Gary owns land left by his father, but has no intention of selling it. An increasingly frustrated Rupert, who has no plans to follow his father into mining, schemes with Carla to kidnap his father for $200,000 (the amount the land is worth) and use the ransom money to escape the town and live together.

The duo successfully kidnap Gary and he is held in a trailer. He soon tells his mother, who agrees to go along, as Rupert says she can have half the money so she and Jack can abandon their families and run off together. However, Rupert and Pam learn that Gary sold the land for cash a week earlier, with no information as to where he put the money.

Rupert and Carla take Gary to the mine and hold him near a portable toilet. Rupert eventually thinks the money has been hidden in the toilet, which is chained closed. He prepares dynamite to blow open the toilet, but mine rescue workers and police arrive on the scene warning that the mine’s high levels of methane gas will trigger a massive explosion once the dynamite goes off. Although Gary is able to pull his son to safety, Carla is presumed dead in the blast.

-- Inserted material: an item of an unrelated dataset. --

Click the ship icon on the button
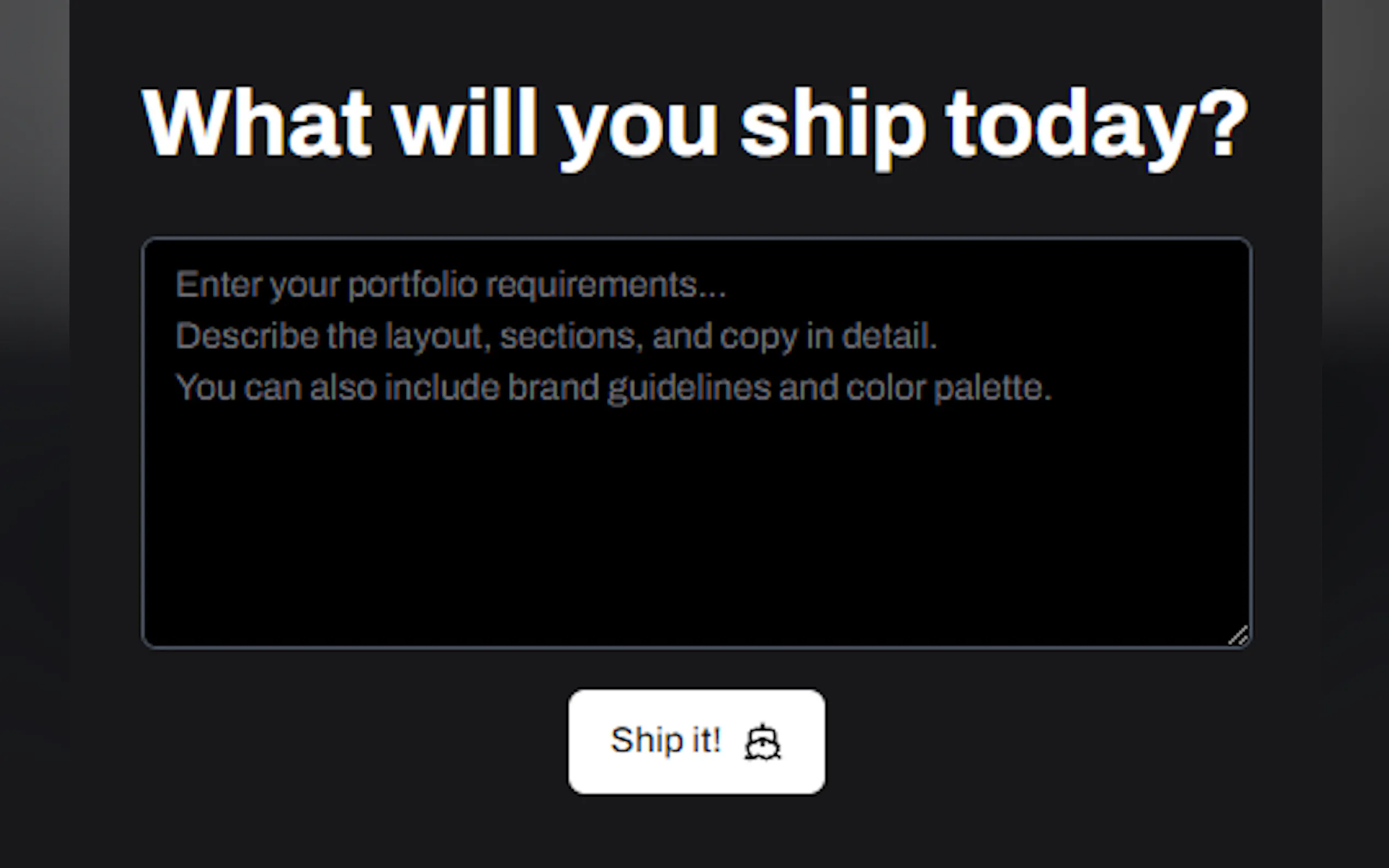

The next day, Gary and Pam have reconciled. Rupert runs away, and is surprised to find that Carla is still alive, but only Joe knows; they, too, have reconciled, and are leaving for Sacramento to be closer to her daughter. A heartbroken Rupert hugs Carla goodbye and says he would rather be handcuffed to a fridge than talk to her ever again. After Carla and Joe drive away, Rupert walks along the road and encounters a lone female biker girl he befriended earlier; he accepts her offer of a ride to Pittsburgh.

==Cast==

- Fred Ward as Gary Marshetta
- Keanu Reeves as Rupert Marshetta
- Bonnie Bedelia as Pam Marshetta
- Amy Madigan as Carla Headlee
- Jay O. Sanders as Trooper Joe
- Jeff Hayenga as Jack Sike
- Tracey Ellis as Lois Sike

In addition, Joseph de Lisi plays Rupert's younger brother Roger, while Kari Keegan plays the biker girl.

==Production==
Thomas Newman wrote the music for the film. It was filmed in the coal mine suburbs surrounding Pittsburgh. The scenes for the high school dance were filmed at Chartiers Houston High School in Houston.

==Reception==

Critic Roger Ebert gave it 1.5 stars out of 4. Ebert liked the characters and thought them believable, but excoriated the plot as nonsensical and absurd, particularly the kidnapping scheme. His review concluded, "I had grown intrigued by the characters - especially Madigan's unreconstructed hippie, a woman with a lot of specific and believable details about her. A movie about her would have been interesting. A movie about any of these people might have had a chance, if the filmmakers had retained a shred of sanity."